By Sean Rose

Sitting behind a desk cluttered with papers, a few packs of Doral cigarettes and a picture of his partner of 15 years, Terry Mullins shakes his head.

Mullins, the director of Moveable Feast, a non-profit organization that delivers hot dinners every weekday to HIV and hospice patients, estimates that he works at least 60 hours a week, including at least four or five hours on the weekend. With his $26,000 salary, that translates to a few dollars above minimum wage — on a good week.

“I have to do pretty much everything but cooking,” Mullins says. “And I have done that.”

The schedule wears on him, but Mullins shakes his head when asked if he ever thought about quitting.

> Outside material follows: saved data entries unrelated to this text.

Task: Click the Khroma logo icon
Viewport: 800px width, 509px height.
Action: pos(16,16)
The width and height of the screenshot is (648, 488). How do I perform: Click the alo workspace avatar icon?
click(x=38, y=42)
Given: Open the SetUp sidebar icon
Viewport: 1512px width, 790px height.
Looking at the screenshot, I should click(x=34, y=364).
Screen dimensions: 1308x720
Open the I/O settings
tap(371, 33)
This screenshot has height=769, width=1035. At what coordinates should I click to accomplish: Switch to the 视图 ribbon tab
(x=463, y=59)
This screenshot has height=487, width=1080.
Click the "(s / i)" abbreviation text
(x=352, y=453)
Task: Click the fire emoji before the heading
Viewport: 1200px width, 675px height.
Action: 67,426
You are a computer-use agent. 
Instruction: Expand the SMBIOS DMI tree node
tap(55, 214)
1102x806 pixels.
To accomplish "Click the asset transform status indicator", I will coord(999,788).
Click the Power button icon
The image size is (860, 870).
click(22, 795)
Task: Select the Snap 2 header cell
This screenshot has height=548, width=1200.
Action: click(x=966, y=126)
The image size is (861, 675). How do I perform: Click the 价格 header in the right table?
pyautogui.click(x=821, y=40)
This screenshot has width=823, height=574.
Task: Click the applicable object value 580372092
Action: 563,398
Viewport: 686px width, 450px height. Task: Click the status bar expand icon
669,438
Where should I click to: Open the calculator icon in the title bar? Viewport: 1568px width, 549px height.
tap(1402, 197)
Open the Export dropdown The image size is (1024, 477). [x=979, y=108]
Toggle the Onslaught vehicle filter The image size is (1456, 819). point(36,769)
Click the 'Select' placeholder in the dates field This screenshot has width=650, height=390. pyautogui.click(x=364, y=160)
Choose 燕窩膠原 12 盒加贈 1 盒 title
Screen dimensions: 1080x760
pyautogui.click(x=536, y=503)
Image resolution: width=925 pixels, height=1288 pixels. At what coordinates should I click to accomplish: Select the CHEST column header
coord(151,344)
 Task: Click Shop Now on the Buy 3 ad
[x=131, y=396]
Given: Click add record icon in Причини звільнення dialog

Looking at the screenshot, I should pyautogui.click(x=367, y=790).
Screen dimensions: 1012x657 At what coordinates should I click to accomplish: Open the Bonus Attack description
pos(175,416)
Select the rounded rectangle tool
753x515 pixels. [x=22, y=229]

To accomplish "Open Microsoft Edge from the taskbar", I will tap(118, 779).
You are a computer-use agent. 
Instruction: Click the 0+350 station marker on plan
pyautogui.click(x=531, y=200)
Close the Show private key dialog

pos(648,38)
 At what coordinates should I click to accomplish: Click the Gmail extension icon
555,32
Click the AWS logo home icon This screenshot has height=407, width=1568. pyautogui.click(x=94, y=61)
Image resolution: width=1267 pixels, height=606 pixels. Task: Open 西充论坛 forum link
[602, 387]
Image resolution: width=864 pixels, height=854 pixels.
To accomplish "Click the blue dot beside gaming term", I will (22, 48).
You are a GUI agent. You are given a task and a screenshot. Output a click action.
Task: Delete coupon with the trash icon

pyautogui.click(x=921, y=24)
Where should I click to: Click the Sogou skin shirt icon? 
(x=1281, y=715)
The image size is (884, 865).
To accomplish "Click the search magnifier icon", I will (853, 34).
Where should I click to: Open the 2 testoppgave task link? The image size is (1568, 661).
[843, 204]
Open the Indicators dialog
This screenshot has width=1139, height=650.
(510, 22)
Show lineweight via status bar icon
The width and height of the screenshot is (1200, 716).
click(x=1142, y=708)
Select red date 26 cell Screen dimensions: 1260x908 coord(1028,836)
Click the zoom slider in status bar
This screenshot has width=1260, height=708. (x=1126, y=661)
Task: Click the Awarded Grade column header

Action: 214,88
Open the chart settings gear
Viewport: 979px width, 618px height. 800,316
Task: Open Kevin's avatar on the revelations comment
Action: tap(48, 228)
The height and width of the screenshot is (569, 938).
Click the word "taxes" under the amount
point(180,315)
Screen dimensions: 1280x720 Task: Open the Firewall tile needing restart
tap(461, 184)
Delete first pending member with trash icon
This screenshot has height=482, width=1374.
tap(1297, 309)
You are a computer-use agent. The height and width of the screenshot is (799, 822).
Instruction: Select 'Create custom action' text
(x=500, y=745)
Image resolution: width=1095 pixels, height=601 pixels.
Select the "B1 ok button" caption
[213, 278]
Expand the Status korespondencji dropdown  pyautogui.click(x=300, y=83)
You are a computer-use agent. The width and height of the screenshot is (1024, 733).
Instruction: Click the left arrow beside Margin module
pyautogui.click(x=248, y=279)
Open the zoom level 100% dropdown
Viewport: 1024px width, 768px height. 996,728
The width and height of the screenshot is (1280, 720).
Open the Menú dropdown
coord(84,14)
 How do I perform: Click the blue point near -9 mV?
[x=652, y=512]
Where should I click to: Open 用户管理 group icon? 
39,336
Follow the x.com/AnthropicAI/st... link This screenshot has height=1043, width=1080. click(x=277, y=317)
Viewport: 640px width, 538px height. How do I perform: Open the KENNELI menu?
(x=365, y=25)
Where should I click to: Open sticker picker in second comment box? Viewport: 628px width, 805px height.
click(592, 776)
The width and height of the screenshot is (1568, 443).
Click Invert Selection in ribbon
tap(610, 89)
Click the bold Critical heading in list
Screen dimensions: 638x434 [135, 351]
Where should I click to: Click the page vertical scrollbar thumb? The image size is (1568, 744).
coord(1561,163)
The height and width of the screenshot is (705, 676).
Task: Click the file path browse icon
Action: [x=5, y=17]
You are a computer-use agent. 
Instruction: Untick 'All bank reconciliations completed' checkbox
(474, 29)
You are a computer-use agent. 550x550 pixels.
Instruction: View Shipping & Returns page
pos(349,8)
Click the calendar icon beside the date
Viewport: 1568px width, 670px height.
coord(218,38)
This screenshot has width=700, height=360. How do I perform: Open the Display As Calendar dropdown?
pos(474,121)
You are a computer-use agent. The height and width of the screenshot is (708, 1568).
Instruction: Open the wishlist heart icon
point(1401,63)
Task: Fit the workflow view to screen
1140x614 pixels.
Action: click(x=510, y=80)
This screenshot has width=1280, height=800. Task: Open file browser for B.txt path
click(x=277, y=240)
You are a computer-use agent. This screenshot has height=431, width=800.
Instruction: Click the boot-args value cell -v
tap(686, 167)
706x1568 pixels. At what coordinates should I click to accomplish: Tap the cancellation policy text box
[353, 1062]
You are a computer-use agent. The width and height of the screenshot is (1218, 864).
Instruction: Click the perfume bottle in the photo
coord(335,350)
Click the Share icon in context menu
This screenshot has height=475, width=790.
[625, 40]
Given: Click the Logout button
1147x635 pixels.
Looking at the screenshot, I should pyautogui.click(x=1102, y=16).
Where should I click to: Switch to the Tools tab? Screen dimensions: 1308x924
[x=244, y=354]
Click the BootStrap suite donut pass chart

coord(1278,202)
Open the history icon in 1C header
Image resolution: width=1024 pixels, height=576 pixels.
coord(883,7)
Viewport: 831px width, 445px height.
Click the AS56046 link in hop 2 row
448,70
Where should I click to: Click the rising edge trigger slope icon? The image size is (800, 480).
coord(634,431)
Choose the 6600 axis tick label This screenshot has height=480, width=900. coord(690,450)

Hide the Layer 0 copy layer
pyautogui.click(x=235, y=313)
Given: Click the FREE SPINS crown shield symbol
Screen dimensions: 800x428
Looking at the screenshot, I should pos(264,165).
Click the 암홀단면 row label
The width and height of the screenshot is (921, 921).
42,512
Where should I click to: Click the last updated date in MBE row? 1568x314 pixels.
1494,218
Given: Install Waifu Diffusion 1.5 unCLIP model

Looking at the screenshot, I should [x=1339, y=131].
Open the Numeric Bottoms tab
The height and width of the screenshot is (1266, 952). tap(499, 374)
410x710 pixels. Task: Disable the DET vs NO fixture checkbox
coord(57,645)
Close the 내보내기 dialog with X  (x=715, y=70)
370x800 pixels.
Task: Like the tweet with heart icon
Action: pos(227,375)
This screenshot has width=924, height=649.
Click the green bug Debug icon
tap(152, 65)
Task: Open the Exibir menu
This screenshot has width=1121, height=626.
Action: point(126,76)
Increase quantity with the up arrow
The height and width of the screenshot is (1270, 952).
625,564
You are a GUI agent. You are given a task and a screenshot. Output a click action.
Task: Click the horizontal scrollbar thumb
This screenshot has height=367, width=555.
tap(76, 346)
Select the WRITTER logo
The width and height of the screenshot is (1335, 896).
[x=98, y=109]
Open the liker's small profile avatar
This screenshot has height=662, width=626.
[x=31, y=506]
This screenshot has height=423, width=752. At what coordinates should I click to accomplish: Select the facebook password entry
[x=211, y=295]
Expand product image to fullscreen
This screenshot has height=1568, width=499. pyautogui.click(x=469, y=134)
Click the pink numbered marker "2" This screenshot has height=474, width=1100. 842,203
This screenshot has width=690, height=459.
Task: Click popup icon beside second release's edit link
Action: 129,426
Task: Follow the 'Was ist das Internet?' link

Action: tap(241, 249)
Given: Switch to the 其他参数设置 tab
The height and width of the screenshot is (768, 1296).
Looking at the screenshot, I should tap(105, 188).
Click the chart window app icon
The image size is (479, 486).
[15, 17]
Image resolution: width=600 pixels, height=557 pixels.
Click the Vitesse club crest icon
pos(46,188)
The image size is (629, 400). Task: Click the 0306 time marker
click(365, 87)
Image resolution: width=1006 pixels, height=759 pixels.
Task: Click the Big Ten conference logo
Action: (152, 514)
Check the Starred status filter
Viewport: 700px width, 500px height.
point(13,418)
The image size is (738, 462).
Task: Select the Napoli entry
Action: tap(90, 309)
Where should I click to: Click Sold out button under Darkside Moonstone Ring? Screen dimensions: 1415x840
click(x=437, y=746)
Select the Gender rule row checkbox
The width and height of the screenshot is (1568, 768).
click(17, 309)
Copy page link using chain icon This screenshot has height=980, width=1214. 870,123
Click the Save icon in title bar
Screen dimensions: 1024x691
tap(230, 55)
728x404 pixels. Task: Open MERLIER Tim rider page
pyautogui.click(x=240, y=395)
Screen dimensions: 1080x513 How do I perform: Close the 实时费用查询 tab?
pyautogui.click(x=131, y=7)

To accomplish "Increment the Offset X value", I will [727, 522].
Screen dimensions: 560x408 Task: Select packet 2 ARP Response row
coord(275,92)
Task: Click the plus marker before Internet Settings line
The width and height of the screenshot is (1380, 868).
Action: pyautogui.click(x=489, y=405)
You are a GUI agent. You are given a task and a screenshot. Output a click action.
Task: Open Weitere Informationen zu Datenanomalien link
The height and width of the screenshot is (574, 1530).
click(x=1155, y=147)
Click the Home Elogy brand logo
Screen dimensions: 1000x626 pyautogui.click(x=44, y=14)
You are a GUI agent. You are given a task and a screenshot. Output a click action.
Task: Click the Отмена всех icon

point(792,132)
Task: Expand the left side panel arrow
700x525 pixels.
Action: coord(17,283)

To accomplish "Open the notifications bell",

“Doesn’t cross my mind,” Mullins says. “I believe it’s a job that needs to be done and has to be done, and I don’t know of anybody else that’s going to come in here and do it for that amount of pay.”

HIV patients have trouble maintaining their weight. Loss of appetite, nausea and diarrhea are usual side effects of HIV medications, and can be symptoms of the disease itself. Moveable Feast works with its clients and their doctors to provide nutritious meals that help fit each patient’s dietary needs.

Bill Fuller, an AIDS patient and client of Moveable Feast since it began in 1998, says he’s gained about eight pounds from the service.

Fuller guessed Moveable Feast makes up about 95 percent of his diet. He weighs 180 pounds now, but has dropped to 130 pounds in the past. Gaining and holding weight is something doctors encourage HIV patients to do to help fight illness, Fuller says.

Much of Mullins’ job is applying for grants and organizing fundraisers to keep Moveable Feast in business.

The organization was at the point of bankruptcy last year, and its board of directors was making plans to dispose of its assets. Funding from the city kept Moveable Feast operating, and now the organization is on fairly stable ground, Mullins says, but “it’s always a fight.”

The fuel for Mullins’ fight in HIV/AIDS efforts came after a close friend died because of the disease in the early 1990s.

Mullins looks across his office, describing Gregory Hawver. The tall, dark-haired young man, originally from Michigan, met Mullins in the mid-’80s. He was a “bitch,” Mullins says affectionately, but someone who liked to have fun, someone who attracted people.

Hawver was also one of hundreds of thousands of people nationwide infected with HIV in the mid-’80s. As somebody who liked to have a good time, Hawver’s infection wasn’t a surprise, Mullins says; at least, not as much as when Hawver admitted to Mullins that he was HIV-positive.

With a more intense stigma in the 1980s, it was rare for anyone to openly admit to being HIV-positive, Mullins says. But one day at an AIDS Volunteers of Lexington fundraiser, Hawver turned to Mullins, who was sitting next to him.

“You love me, don’t you?” Hawver asked Mullins. Mullins told his friend that he did.

“Well, we’ll see in a second,” Hawver said.

He stood up and announced to the room that he was HIV-positive. Mullins had heard it from a friend earlier but never directly from Hawver.

“At that time, it was definitely a death sentence,” Mullins says.

In the last four or five months of Hawver’s life, Mullins visited him when Hawver’s partner was at work. He would come to Hawver’s Lexington apartment every weekday before his bartending shift at Crossings to make him lunch or just look after him.

One day near the end, Mullins went upstairs to Hawver’s bedroom and couldn’t find his friend. He looked through the apartment and still couldn’t find him. Hawver was in bed, so thin that Mullins couldn’t see him covered with a blanket.

“That’s just what happened to him,” Mullins says, wiping his eyes. “He actually just kind of wasted away.”

“It’s not a pretty death, if that’s what you’re dying of.”